Found a question about how to “best” write the tests for the Fizz Buzz kata. The author provides his approach and questions as a GitHub Gist. One interesting takeaway is his use of the name of his constants, e.g.
anyNumberDivisibleBy3 = 3. It expresses very well what kind of placeholder this number is supposed to be.
I added this to my arsenal of naming conventions when writing tests.
The last thing I discovered in 2014 coming from J. B. Rainsberger’s What your tests don’t need to know will hurt you that stuck: the “irrelevant” prefix, as in:
let irrelevantDate: Date = Date(timeSinceReferenceDate: 123)
This prefix tells me which part of a function call or object setup I should gloss over, and which are the important variables for a test case. Love it, 10/10, ★★★★★, can recommend.

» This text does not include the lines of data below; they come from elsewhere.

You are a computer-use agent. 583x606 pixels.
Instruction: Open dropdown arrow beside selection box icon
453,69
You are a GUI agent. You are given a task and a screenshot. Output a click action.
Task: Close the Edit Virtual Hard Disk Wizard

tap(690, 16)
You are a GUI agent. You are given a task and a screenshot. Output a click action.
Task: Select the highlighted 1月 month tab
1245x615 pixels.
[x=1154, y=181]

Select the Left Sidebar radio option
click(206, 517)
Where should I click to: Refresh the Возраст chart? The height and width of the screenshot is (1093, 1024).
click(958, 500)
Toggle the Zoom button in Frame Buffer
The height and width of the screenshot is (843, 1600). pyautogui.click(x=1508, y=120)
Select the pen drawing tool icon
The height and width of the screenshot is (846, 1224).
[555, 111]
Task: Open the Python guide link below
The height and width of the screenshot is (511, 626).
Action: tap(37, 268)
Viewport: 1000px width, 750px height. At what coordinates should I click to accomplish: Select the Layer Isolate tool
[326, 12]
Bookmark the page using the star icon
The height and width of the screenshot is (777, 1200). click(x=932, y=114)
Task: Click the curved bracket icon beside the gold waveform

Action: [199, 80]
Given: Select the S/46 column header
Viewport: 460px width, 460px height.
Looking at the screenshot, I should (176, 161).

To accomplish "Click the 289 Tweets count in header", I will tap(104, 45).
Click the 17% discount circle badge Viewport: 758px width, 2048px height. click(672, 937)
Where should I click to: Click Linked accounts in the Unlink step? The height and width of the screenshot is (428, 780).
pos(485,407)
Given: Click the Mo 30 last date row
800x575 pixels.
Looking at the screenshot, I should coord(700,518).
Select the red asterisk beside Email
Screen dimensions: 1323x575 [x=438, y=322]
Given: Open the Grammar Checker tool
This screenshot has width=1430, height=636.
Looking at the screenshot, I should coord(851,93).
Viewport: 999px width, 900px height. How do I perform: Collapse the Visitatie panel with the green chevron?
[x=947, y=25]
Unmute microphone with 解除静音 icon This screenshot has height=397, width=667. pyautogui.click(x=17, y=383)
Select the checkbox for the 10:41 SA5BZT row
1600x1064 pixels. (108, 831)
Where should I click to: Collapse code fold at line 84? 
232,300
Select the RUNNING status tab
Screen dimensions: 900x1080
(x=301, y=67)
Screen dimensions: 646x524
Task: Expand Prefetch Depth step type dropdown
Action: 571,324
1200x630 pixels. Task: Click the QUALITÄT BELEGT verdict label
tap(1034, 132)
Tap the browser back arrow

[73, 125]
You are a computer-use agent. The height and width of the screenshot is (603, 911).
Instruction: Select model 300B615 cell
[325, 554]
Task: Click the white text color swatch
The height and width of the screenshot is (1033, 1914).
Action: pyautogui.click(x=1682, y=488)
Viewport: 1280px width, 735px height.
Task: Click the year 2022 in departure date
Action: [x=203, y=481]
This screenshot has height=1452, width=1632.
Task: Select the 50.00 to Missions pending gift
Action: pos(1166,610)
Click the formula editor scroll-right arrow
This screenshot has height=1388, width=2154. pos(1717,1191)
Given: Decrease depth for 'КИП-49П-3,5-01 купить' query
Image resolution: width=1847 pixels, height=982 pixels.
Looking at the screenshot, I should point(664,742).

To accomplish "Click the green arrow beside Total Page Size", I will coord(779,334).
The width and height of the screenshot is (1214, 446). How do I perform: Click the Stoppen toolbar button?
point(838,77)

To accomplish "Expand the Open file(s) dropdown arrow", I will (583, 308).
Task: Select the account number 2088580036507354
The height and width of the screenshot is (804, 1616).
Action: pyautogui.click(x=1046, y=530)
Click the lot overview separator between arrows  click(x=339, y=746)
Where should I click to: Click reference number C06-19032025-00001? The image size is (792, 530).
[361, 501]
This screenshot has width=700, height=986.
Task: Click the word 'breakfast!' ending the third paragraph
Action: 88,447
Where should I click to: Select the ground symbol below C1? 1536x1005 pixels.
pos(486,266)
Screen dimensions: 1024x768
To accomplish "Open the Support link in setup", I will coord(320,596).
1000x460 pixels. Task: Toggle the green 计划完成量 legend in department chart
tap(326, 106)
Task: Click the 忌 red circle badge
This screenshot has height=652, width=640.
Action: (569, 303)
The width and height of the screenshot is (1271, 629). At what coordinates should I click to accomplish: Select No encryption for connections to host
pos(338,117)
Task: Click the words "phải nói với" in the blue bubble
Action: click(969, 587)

J. B. Rainsberger also commented on the Gist and suggests to change test case names to be less technical, and convey more of the intent:
should return FizzBuzz when it would otherwise want to return both Fizz and Buzz tells the reader that the algorithm should concatenate the result, and this is a bit easier to grok than
should return FizzBuzz when the number is divisible by 3 and 5, which sounds just like another arbitrary rule. The latter still fine, but it lacks the beauty and brevity of the former. You don’t have to understand what “3 and 5” means, you don’t have to have the context of the other tests. It’s self-sufficient.